Philotheca buxifolia is a species of flowering plant in the family Rutaceae and is endemic to New South Wales. It is a shrub with more or less oblong leaves and solitary white to pink flowers arranged singly on the ends of branchlets.

==Description==
Philotheca buxifolia is a shrub that typically grows to a height of 1.3 m and has branchlets with short, stiff hairs. The leaves are round to broadly elliptical or egg-shaped with the narrower end towards the base, 6–12 mm long and wedge-shaped or heart-shaped near the base. The flowers are borne singly on the ends of branchlets, each flower on a pedicel 2–4 mm long. The sepals are broadly triangular and fleshy, 1–1.5 mm long and the petals white to pink, broadly elliptical and 8–15 mm long. The ten stamens are free from each other with a prominent appendage on the anther. Flowering occurs from winter to spring and the fruit is about 7 mm long with a beak about 3 mm long.

==Taxonomy==
This species was first formally described in 1809 by James Edward Smith in The Cyclopaedia from specimens "gathered near Port Jackson by Dr White". In 1998, Paul G. Wilson changed the name to Philotheca buxifolius and described three subspecies in the journal Nuytsia.

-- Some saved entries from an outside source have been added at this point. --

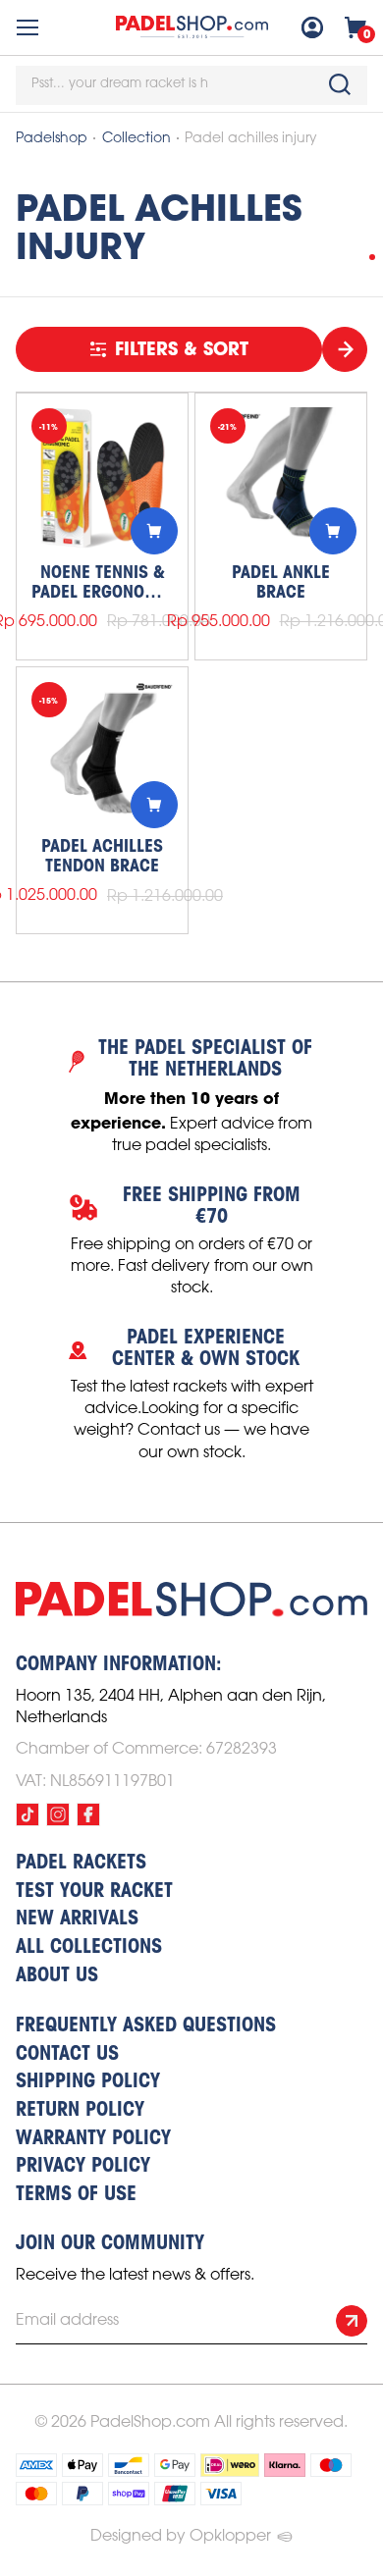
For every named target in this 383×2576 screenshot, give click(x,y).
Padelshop (51, 138)
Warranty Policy (93, 2139)
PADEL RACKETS (81, 1863)
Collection (136, 138)
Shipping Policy (88, 2082)
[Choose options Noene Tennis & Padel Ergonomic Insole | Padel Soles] (154, 530)
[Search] (339, 84)
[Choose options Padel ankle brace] (332, 530)
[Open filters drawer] (344, 349)
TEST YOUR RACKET (94, 1892)
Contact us (67, 2055)
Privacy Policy (83, 2167)
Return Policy (80, 2111)
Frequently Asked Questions (146, 2026)
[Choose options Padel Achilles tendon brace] (154, 804)
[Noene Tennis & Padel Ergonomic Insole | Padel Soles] (102, 479)
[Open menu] (27, 27)
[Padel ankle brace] (281, 479)
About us (57, 1976)
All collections (89, 1948)
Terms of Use (76, 2195)
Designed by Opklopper (180, 2536)
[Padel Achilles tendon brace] (102, 752)
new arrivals (77, 1919)
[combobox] (191, 85)
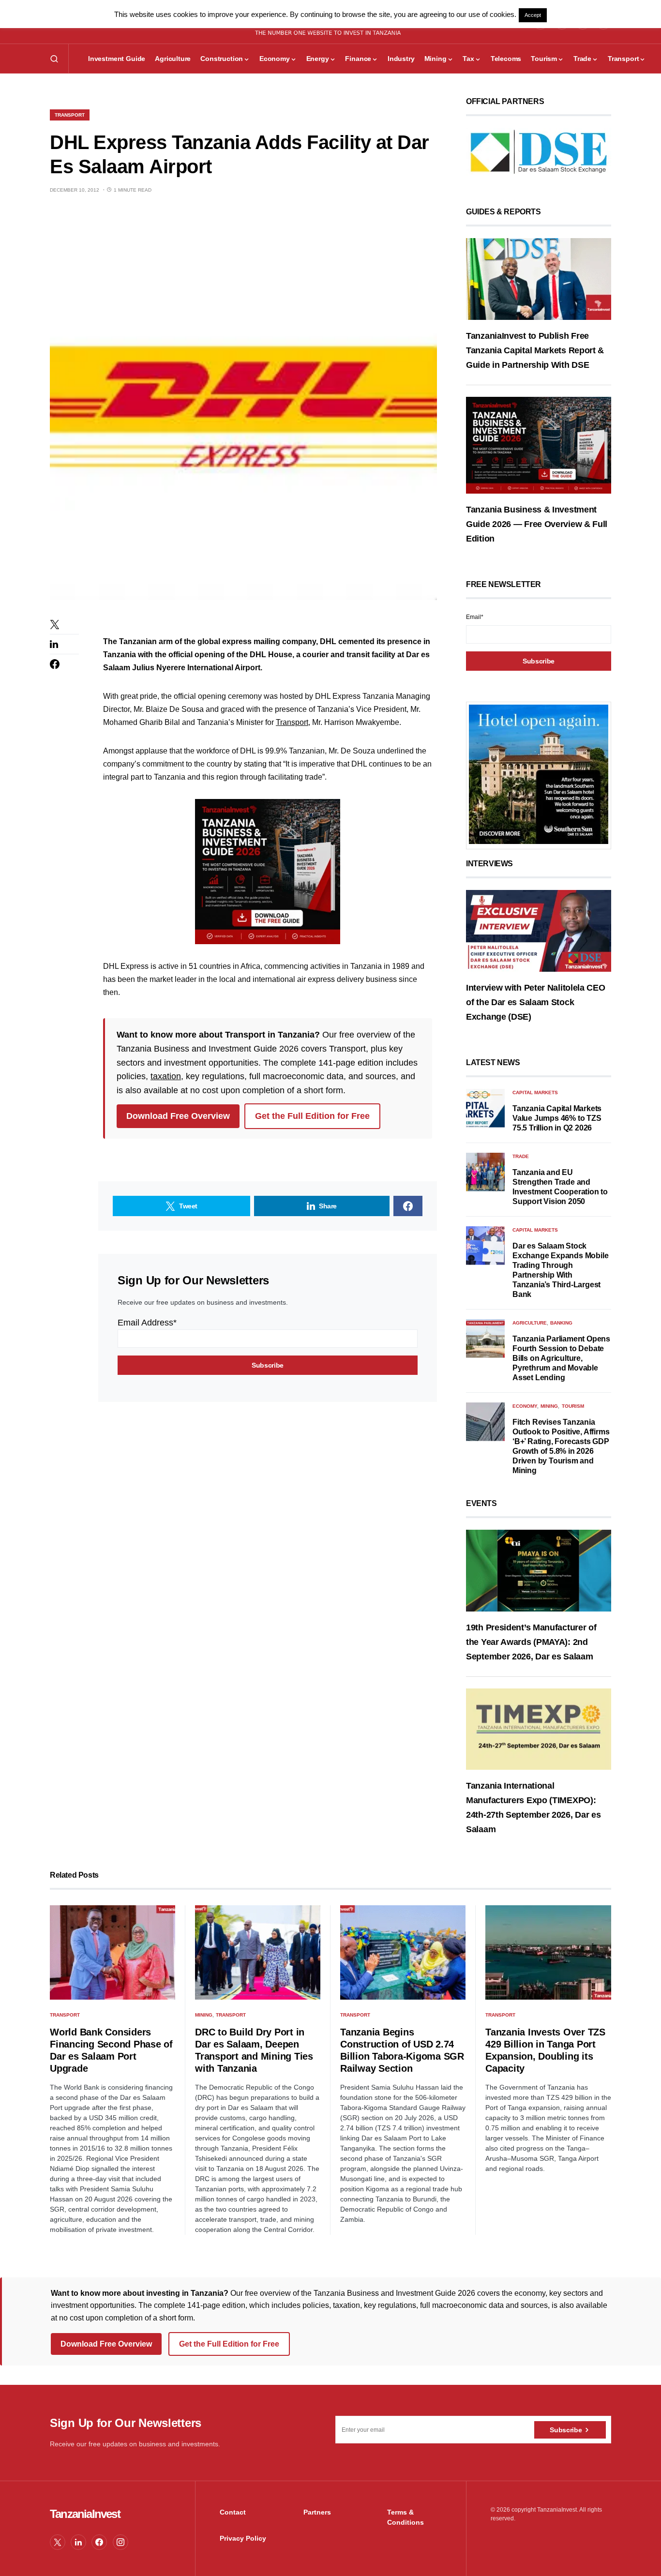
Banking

The names of the three subspecies are accepted by the Australian Plant Census:
- Eriostemon buxifolia (Sm.) Paul G.Wilson subsp. buxifolia, commonly known as box-leaf waxflower has leaves are round to broadly elliptical, not folded lengthwise and have a heart-shaped base, and is mainly found in the Sydney area;
- Eriostemon buxifolia subsp. falcata Paul G.Wilson has leaves are round to broadly elliptical, not folded lengthwise and have a heart-shaped base, the subspecies only occurring in the Jervis Bay area;
- Eriostemon buxifolia subsp. obovata Paul G.Wilson has egg-shaped leaves with the narrower end towards the base and a wedge-shaped base, the subspecies occurring near Gosford and near Ulladulla.

==Distribution==
Philotheca buxifolia grows in heath on sandstone in coastal areas of New South Wales between Gosford and Ulladulla.